* _Task instructions_: For every line that contains the string "screenshot", pull that line out of the material below.

[[ Data provided open ]]

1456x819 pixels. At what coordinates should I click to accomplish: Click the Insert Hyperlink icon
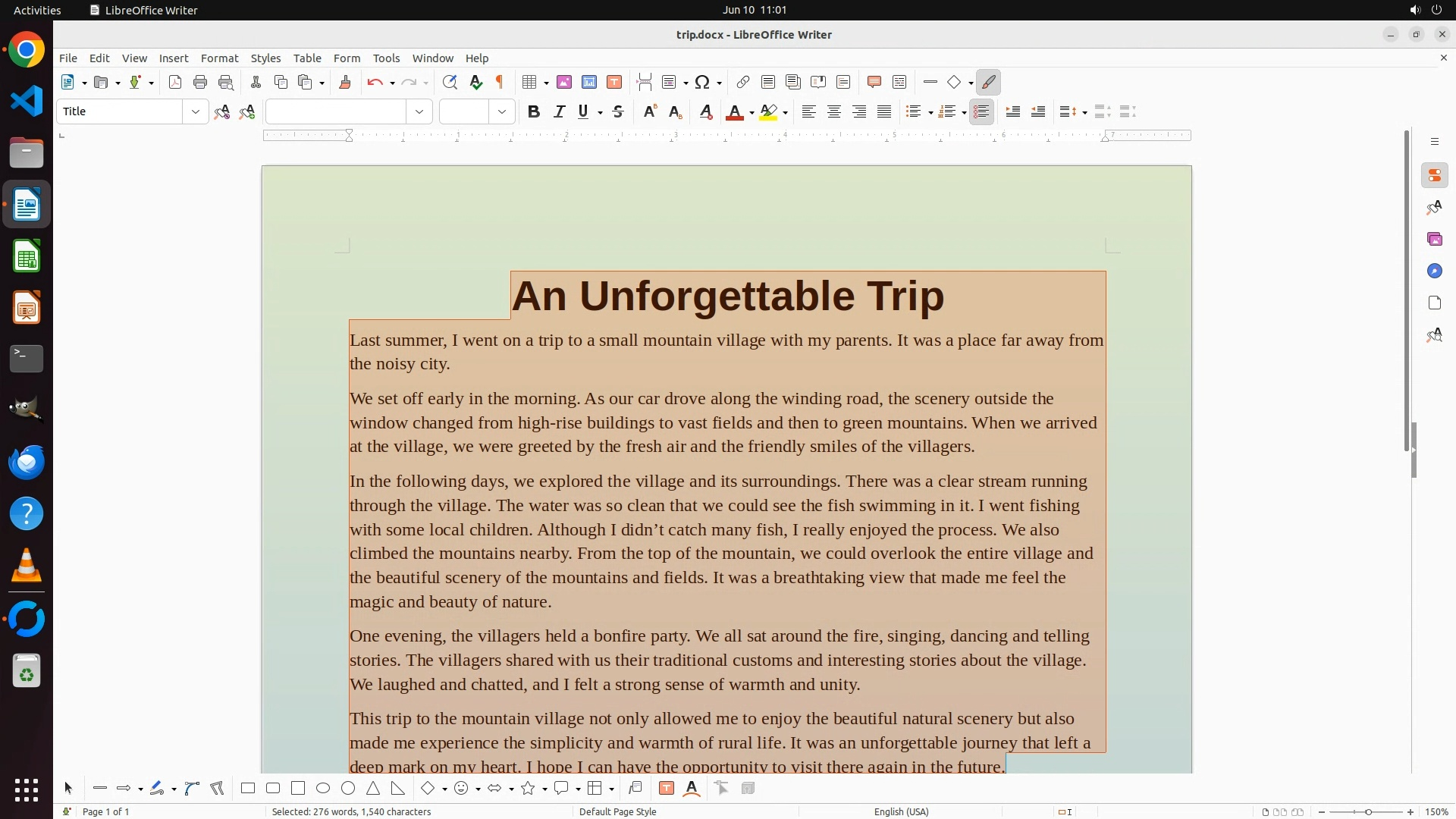(743, 83)
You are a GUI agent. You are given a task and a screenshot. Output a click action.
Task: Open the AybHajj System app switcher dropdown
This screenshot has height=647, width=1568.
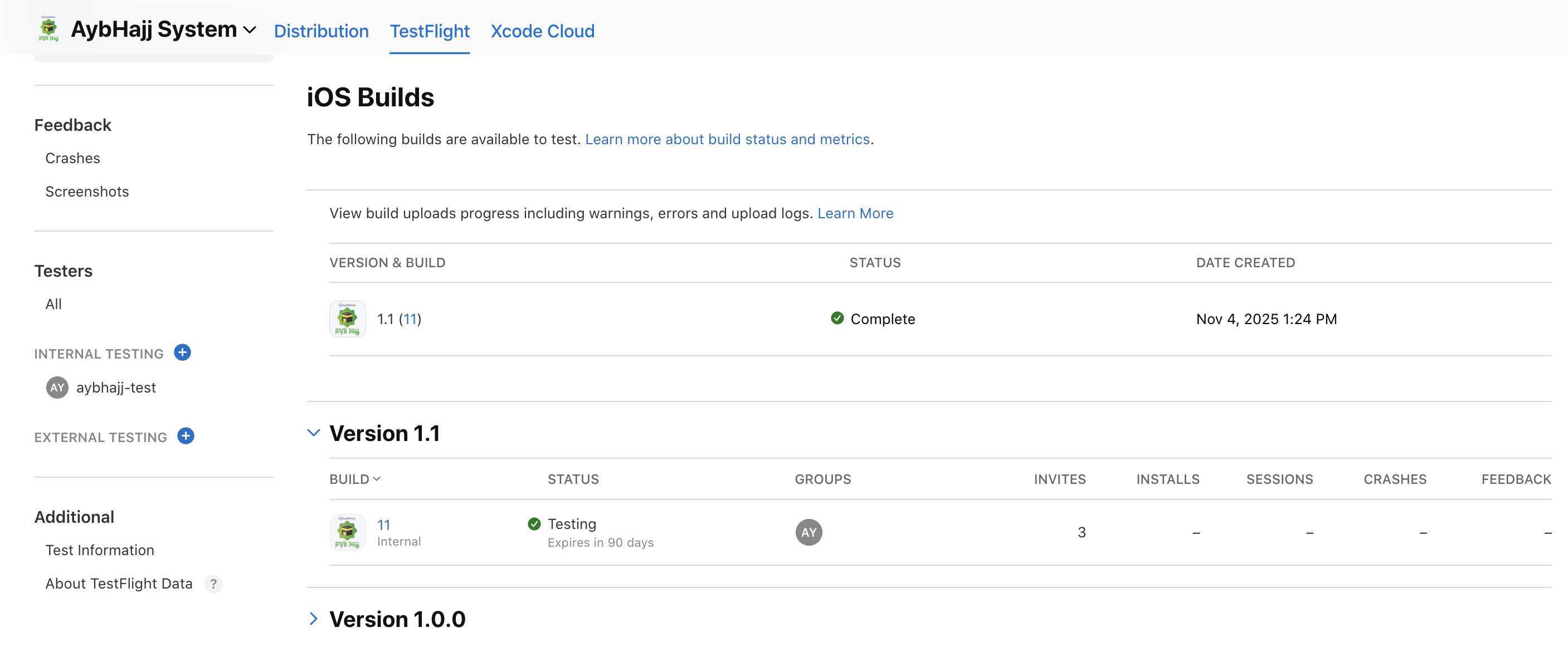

[[ Data provided closed ]]

* _Expected answer_:
You are a GUI agent. You are given a task and a screenshot. Output a click action.
This screenshot has height=647, width=1568.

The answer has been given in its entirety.